[Commentary] Boston Globe columnist Peter Canellos recently wrote a thought-provoking piece titled "Riding the antiabortion tide." The news peg is the mini-controversy over whether former Tennessee Sen. Fred Thompson, the "Law and Order" actor, once lobbied in support of abortion rights.
Canellos writes:
The sheer number of Republican leaders who've morphed from abortion-rights defenders to strict moral opponents invites both skepticism and credulity: There has to be some element of political expediency in all these shifts, but the leading lights of the GOP can't all be craven opportunists. To some degree, at least, they must be mirroring the journey of their constituents.
Kim Lehman, president of the Iowa Right to Life Committee, recently told Iowa Independent that social conservatives would accept candidates that drop their previous support for abortion rights. "We support people that turn to the right side. We don’t discourage that at all," she said. "People do become pro-life, and that’s our ultimate goal."
But is the switch real? And perhaps more importantly, does that matter?
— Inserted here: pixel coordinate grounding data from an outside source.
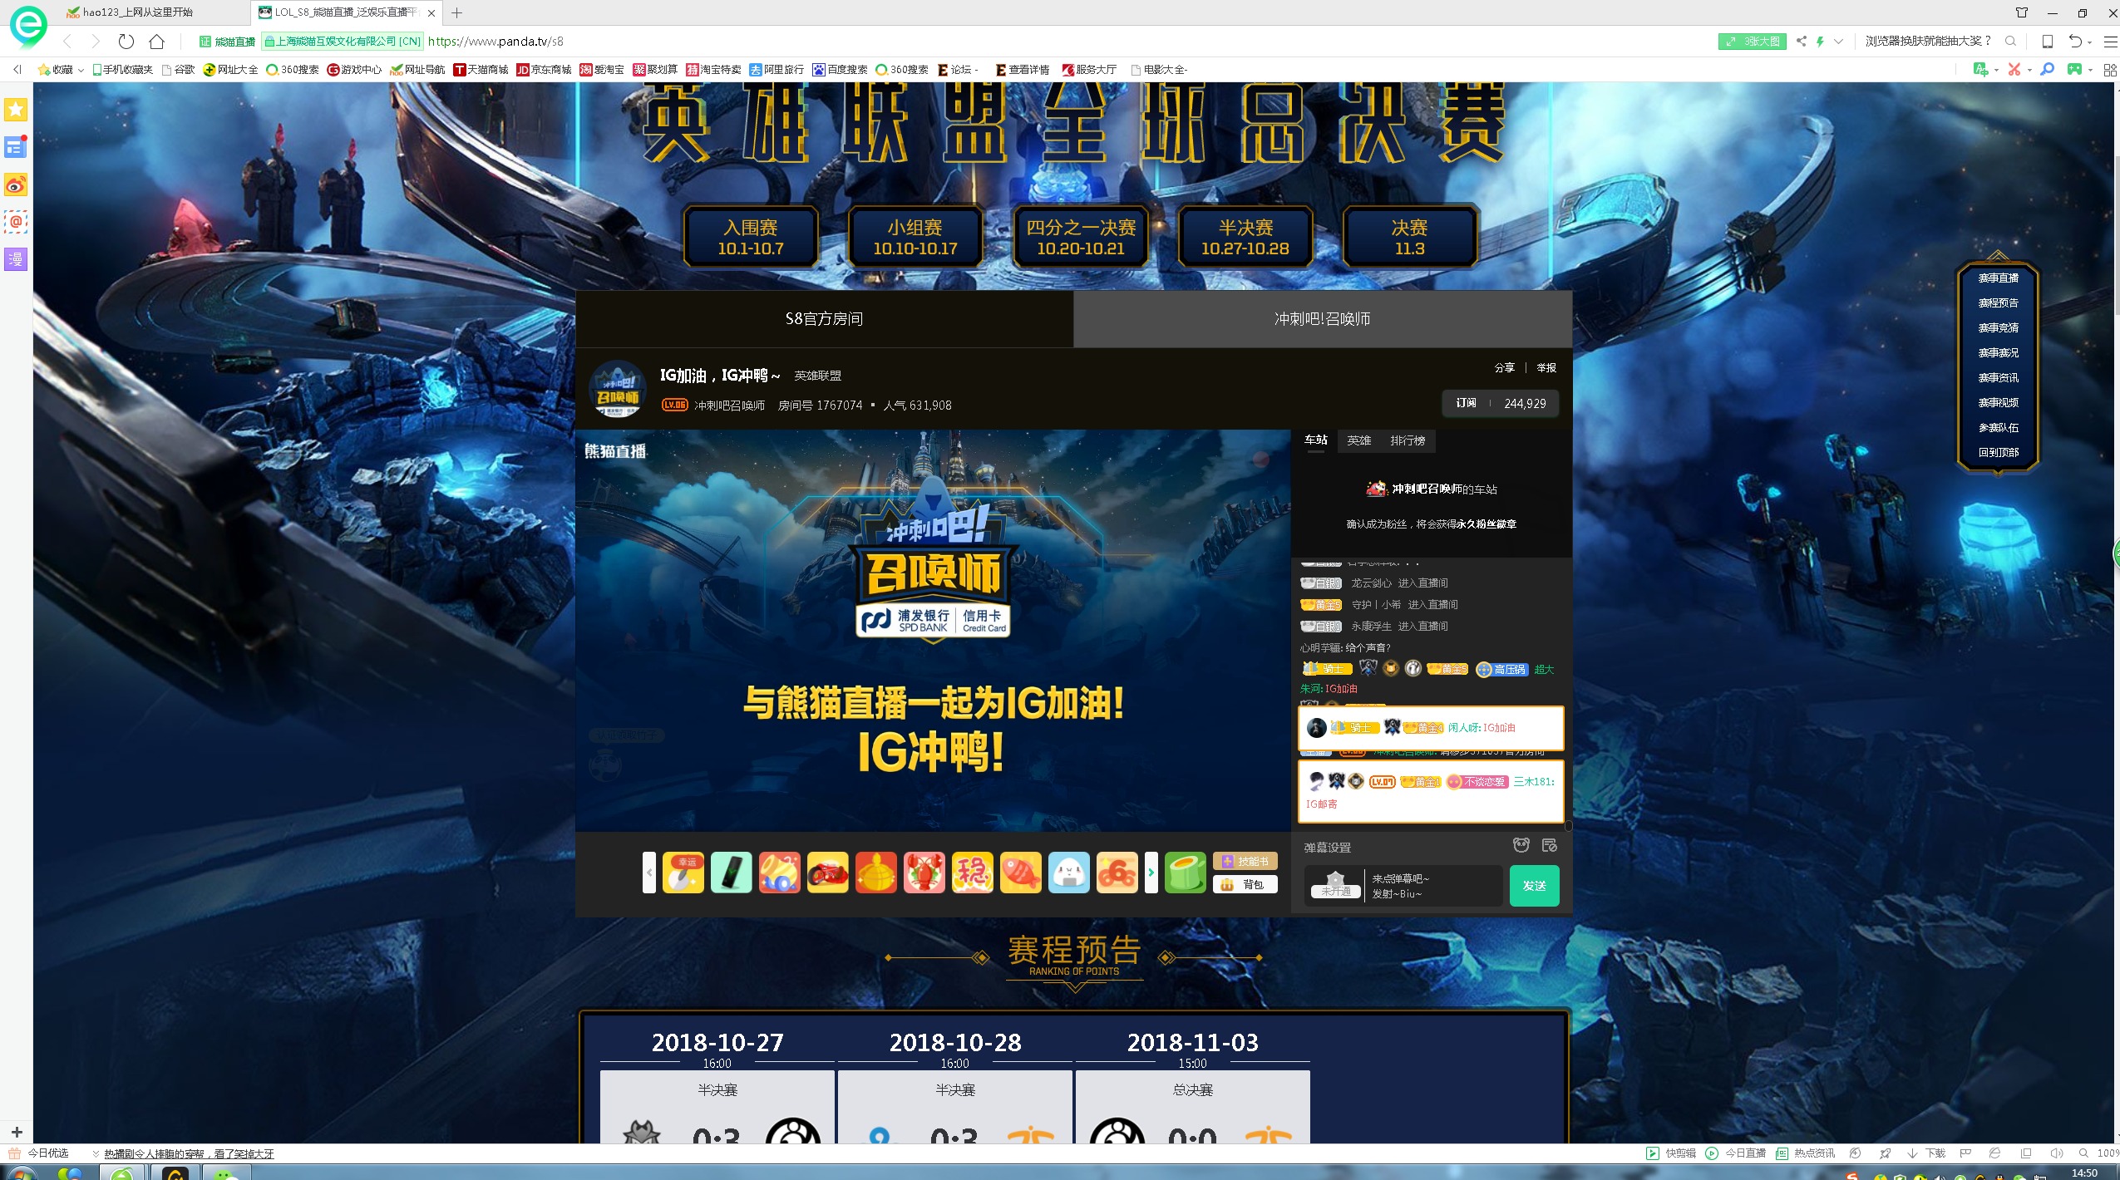Switch to S8官方房间 tab
Screen dimensions: 2120x1180
click(x=824, y=318)
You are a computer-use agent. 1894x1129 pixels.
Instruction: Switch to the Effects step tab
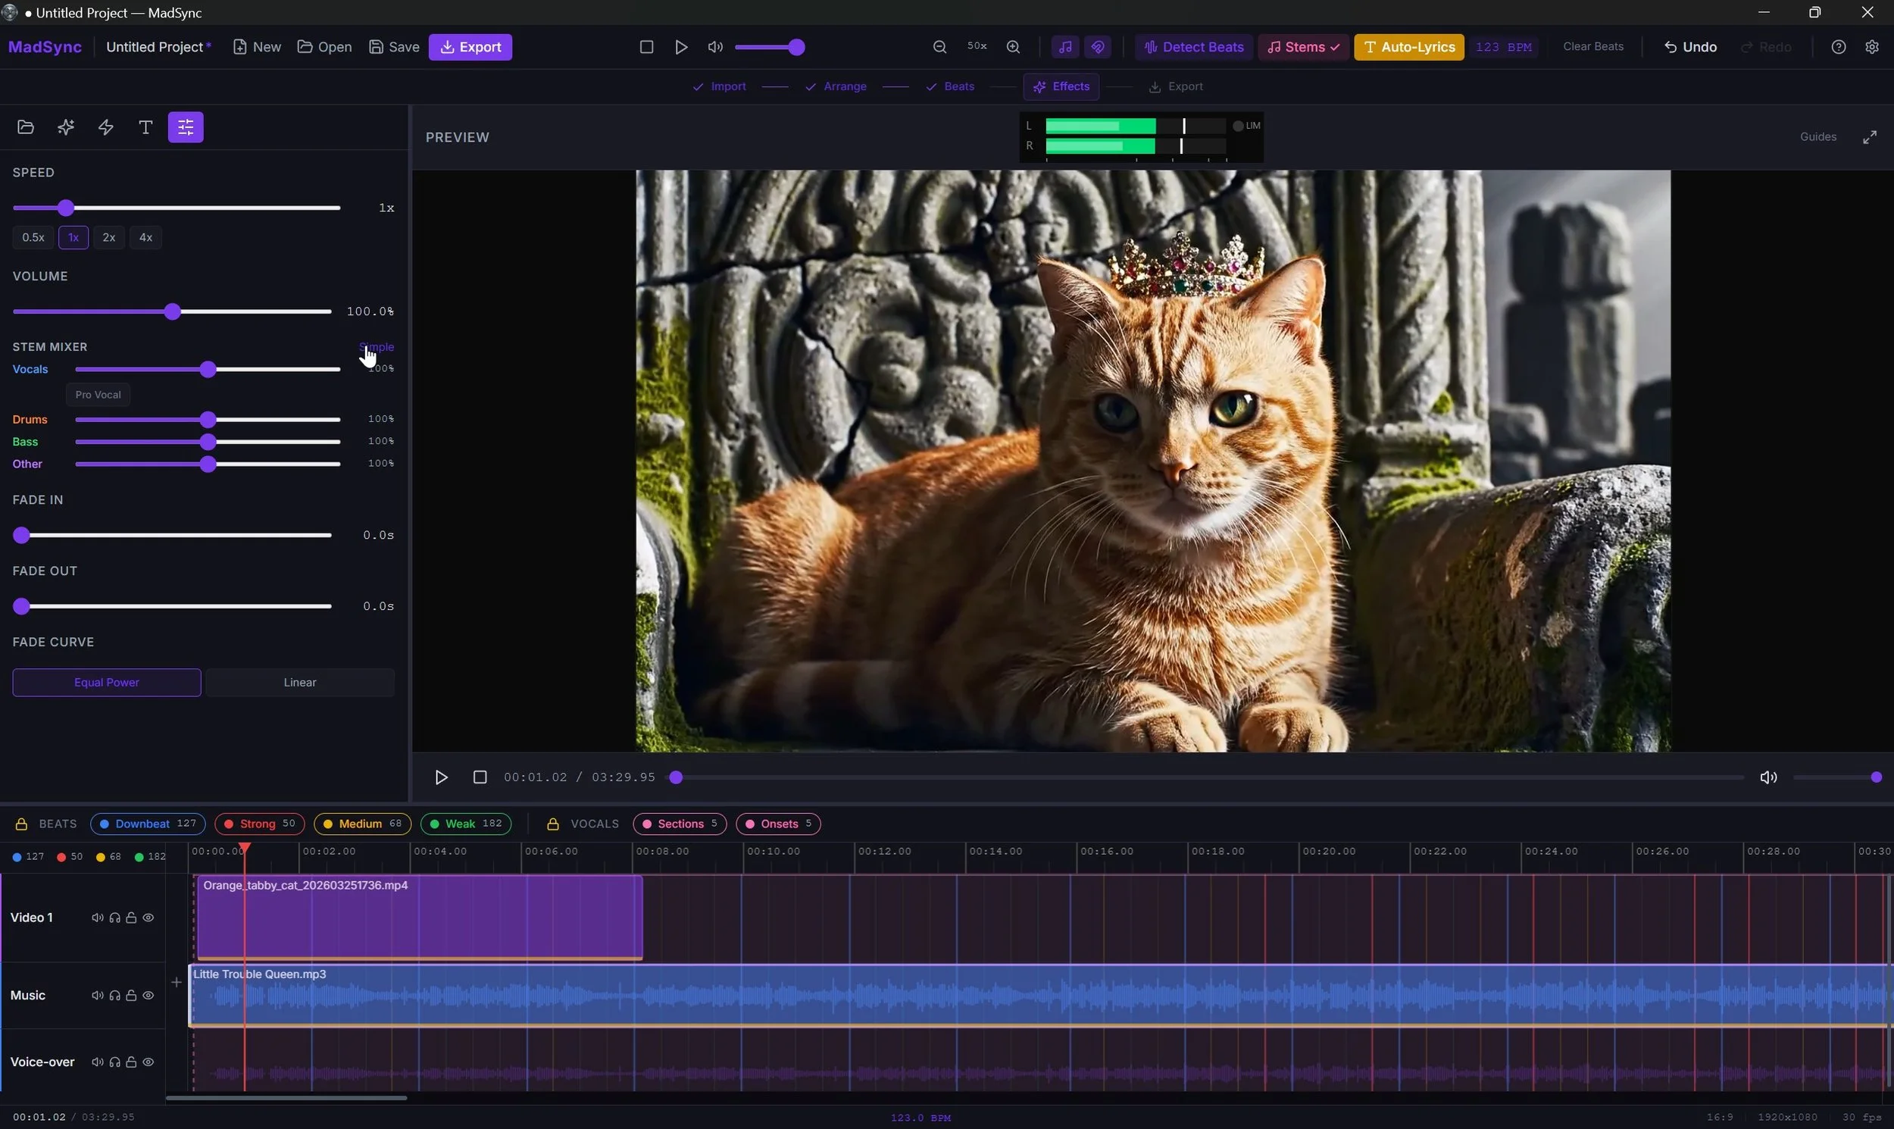click(x=1061, y=86)
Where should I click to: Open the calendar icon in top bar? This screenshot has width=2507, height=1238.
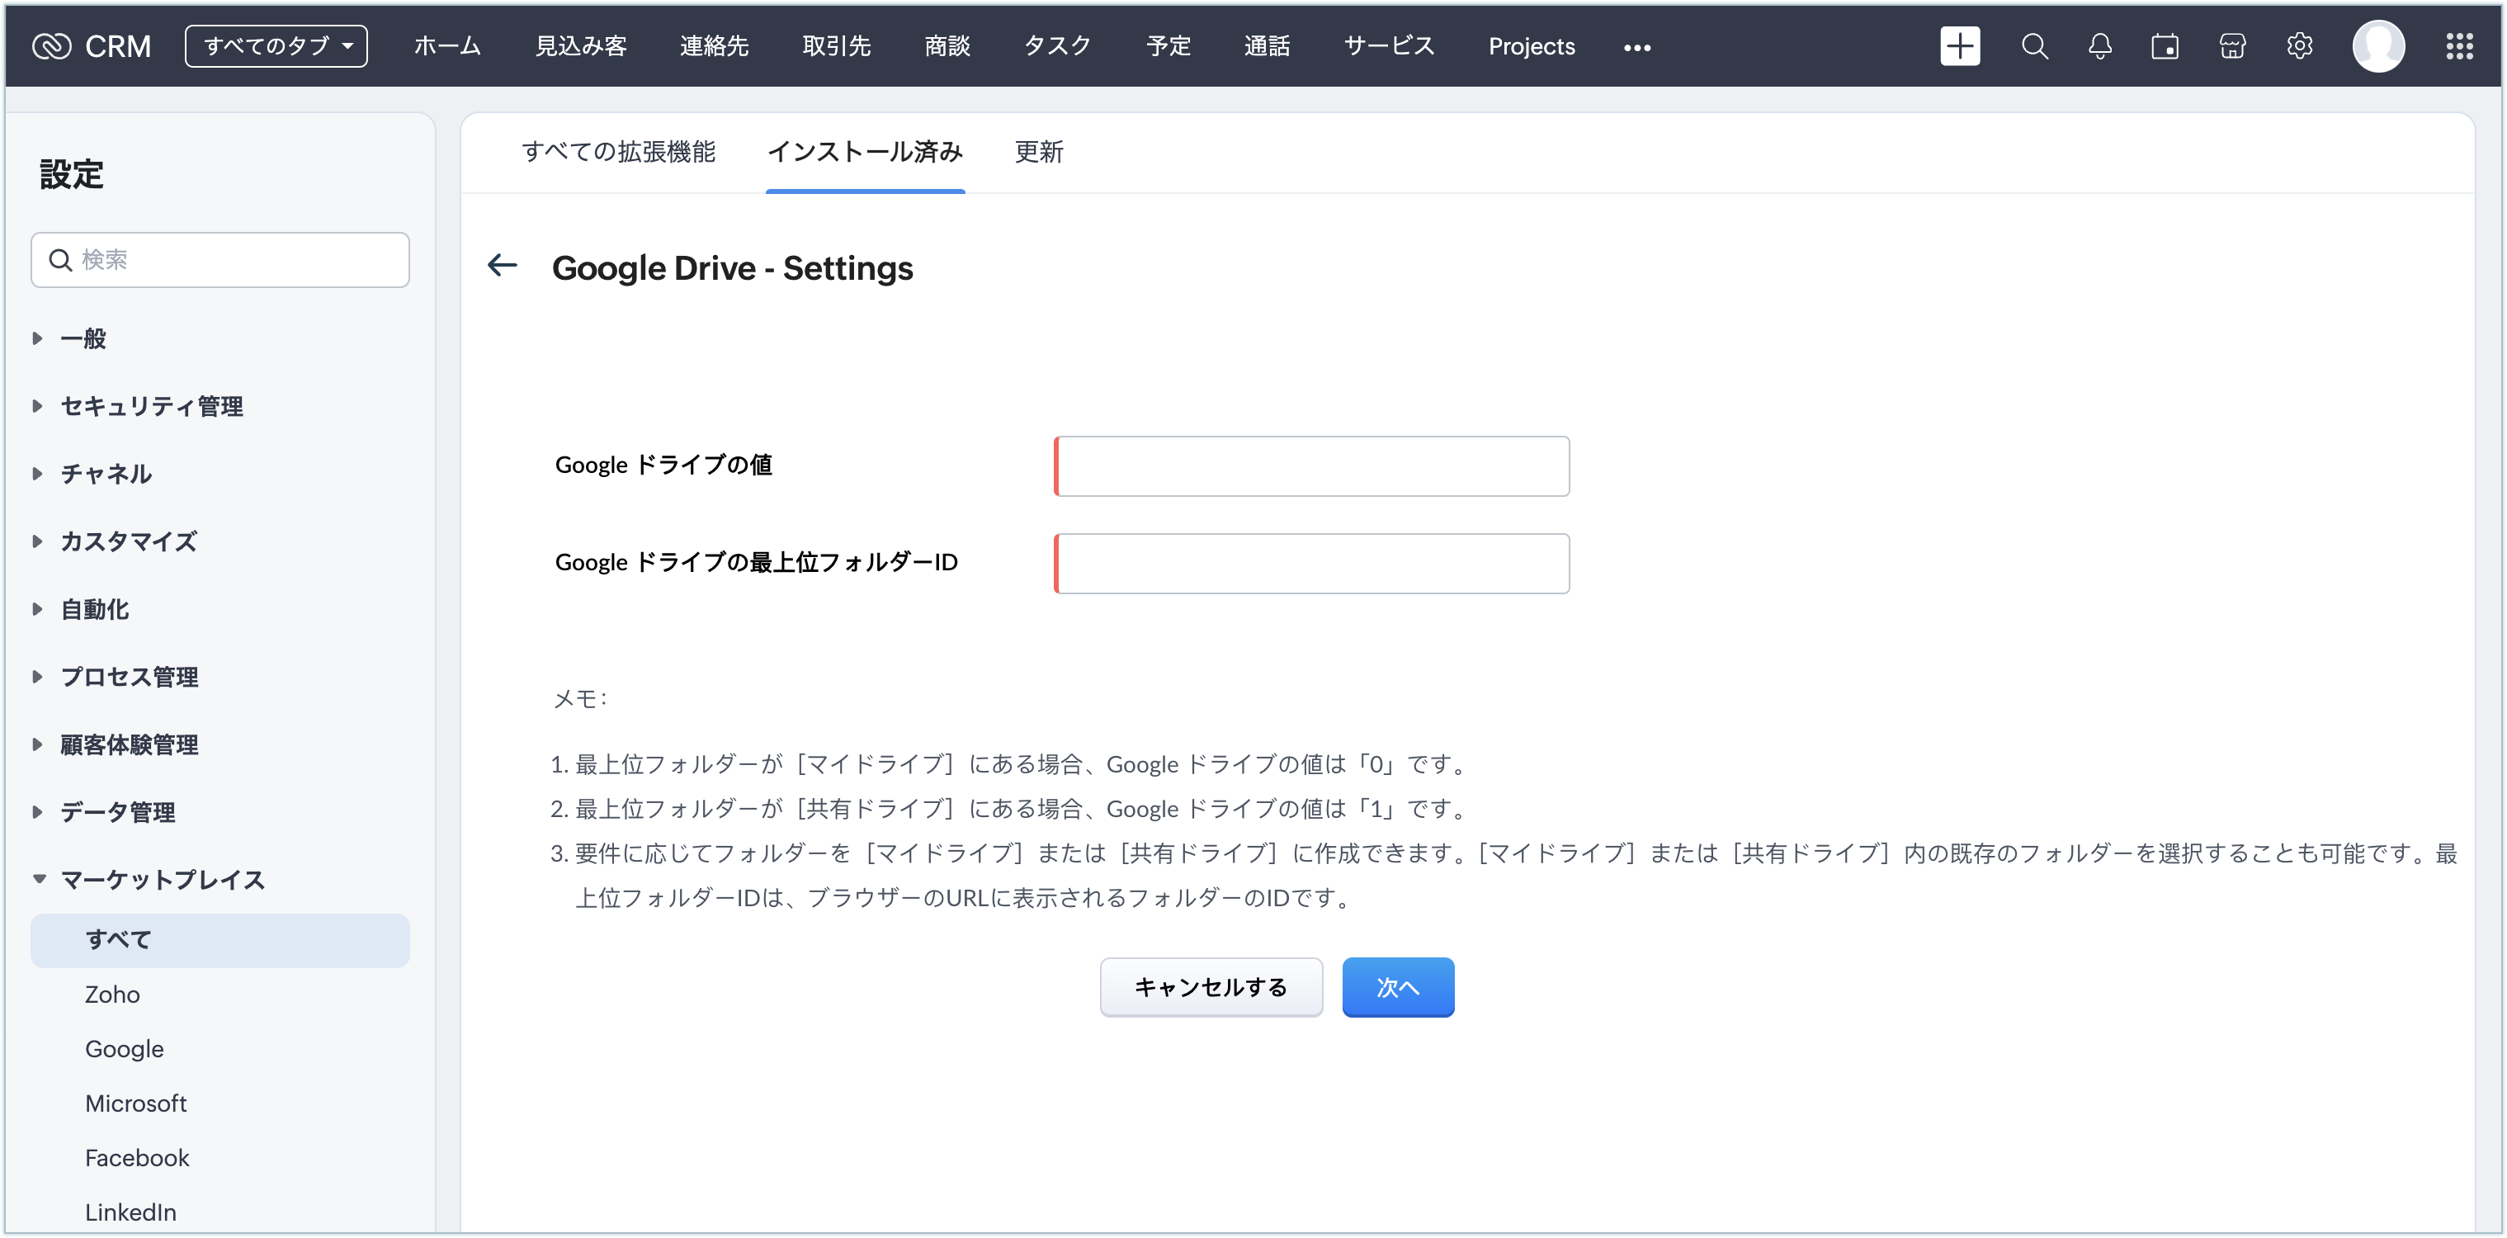coord(2165,46)
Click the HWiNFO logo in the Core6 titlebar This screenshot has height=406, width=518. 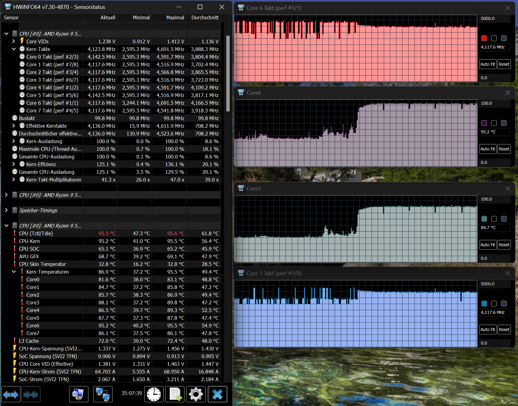click(241, 92)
In today's political climate, candidates are on a quest to attain that elusive trait known as "authenticity." So, changing positions on such a fundamental issue as abortion inevitably invites criticism of flip-flopping (Have you seen the kid in the dolphin costume calling himself Flip Romney?).
But several of the Republican presidential candidates seem intent on making that leap in hopes of appealing to, or at least appeasing, social conservatives. Besides Thompson and Romney, Rudy Giuliani — once a prominent supporter of abortion rights — is attempting to thread the needle on abortion. While in Council Bluffs on Wednesday, he told social conservatives that if he were elected, he would appoint "strict constructionists" to the Supreme Court in the mold of justices John Roberts, Antonin Scalia and Clarence Thomas.
That's a required talking point for Republican hopefuls today — even for someone like Rudy Giuliani. Now, he won't be getting the endorsement of the Iowa Right to Life Committee anytime soon, Lehman said. But Romney, who only turned against abortion two years ago, has acceptable anti-abortion credentials, she told Iowa Independent.
Canellos seems to want to give these candidates the benefit of the doubt: "…the leading lights of the GOP can't all be craven opportunists."
Really? They're politicians — and Republicans, at that. But such opportunism doesn't seem to matter for many social conservatives today as long as it trends their way. For the Thompsons, Romneys and Giulianis of the world, that's good news.